Fat shaming and body confidence

Satoshi Kambayashi on obesity
Photo credit: Satoshi Kambayashi/The Guardian

Recently, I’ve piled on the weight a little.

A number of factors have caused my weight to go up, ranging from general life stressors, health issues and eating more because… well, I’m a foodie. At the moment, my weight is sometimes going down… only to go up again. To put it simply, these days, I’m fluctuating.

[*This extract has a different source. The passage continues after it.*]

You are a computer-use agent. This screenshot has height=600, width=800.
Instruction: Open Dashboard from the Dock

The recent discussions of ‘fat shaming’ in the media – the practice of harassing obese people – has prompted me to think of our judgemental attitudes toward people who are struggling with weight issues. A recent study in the UK showed that discriminating against obese people made them gain even more weight. In other words, when you make other people feel like utter rubbish and discriminate against them, you’re not doing them any favours – you’re making their problems, outlook on life and view of themselves a lot worse.

One would think a study wasn’t needed to teach people to simply be kind.

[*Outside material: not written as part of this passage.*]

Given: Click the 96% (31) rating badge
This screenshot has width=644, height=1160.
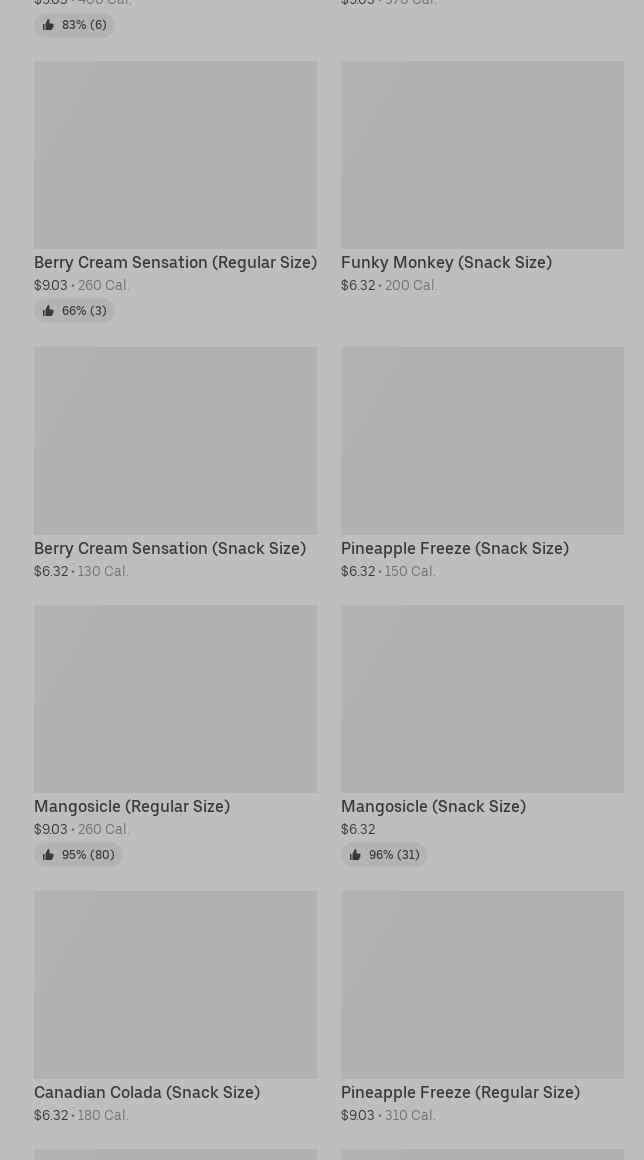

I’ve noticed that my own fluctuating weight is having a massive impact on my confidence. I’m unhappy with the impact that increased weight has had on my body, but I’ve also been subjected to constant criticism about it by people around me. A few months ago, I wasn’t one to care about changes in my weight, primarily because I’ve always been happy about how I look. However, I’ve started to become affected by things, because just as this study relays, the more narrow-minded amongst us don’t make it easy for people to forget when they don’t fit the accepted norms.

Within my culture, being thin is apparently a strict requirement for females, and we’re never allowed to forget that eating a sandwich with cheese in it or having a slice or two of pizza is going to make us ‘fat’. Someone or the other will almost always comment with something along the lines of “don’t eat too much of that, you’ll get fat” or “watch what you’re eating, you should control yourself”. A recent trip to India further placed a spotlight on my weight. Lacking sensitivity, a few of my cousins told me to lose weight and constantly lamented: “you were so thin before!”. I was upset, shocked and defended myself about these comments, for I am a perfectly healthy, normal woman who did not need to be told how to alter my body for the approval of others. People simply needed to stop and think before they spoke.

The comments I’ve heard about my weight and the general attitude towards people who are obese are extremely uncalled for, and through writing this post I’d like to remind people to refrain from judging those they do not know. The people who tell me to stop eating or to lose weight simply have no idea of what I (and others!) may be going through.

It’s easy for people to discriminate and point the finger at someone who isn’t healthy, but this form of ridicule is simply not needed, and only causes people to feel more ashamed and upset about themselves. The message is simple: just be kind, and refrain from making someone feel low about the way they look.